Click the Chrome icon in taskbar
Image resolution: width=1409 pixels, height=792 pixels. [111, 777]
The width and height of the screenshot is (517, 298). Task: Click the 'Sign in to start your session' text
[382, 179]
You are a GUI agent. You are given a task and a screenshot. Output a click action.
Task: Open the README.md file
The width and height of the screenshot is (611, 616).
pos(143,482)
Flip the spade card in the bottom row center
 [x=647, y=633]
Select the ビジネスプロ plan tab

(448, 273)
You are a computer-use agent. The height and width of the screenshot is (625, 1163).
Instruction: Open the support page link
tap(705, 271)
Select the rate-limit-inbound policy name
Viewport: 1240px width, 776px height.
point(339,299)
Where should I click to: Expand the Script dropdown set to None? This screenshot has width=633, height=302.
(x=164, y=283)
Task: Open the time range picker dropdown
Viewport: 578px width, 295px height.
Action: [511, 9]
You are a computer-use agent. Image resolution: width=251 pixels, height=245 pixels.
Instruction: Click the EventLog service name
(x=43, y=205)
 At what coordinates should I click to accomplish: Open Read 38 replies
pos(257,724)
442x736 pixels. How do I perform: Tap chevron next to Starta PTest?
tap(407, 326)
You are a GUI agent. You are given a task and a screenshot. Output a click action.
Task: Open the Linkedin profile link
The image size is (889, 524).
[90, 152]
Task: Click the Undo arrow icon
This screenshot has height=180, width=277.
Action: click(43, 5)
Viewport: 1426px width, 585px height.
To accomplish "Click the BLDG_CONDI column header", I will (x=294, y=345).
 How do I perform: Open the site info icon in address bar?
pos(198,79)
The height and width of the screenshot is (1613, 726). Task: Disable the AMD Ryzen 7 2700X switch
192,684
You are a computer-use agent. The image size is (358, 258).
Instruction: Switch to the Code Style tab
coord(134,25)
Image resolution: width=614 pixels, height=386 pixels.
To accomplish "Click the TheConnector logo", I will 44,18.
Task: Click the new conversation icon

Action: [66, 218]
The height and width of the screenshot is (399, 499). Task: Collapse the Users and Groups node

= Written request =
Which lines of the data above contain the string "Instruction"? Pull out each of them and copy it in full, treating uppercase and lowercase as different.

= Answer to this problem =
Instruction: Open the support page link
Instruction: Click the EventLog service name
Instruction: Switch to the Code Style tab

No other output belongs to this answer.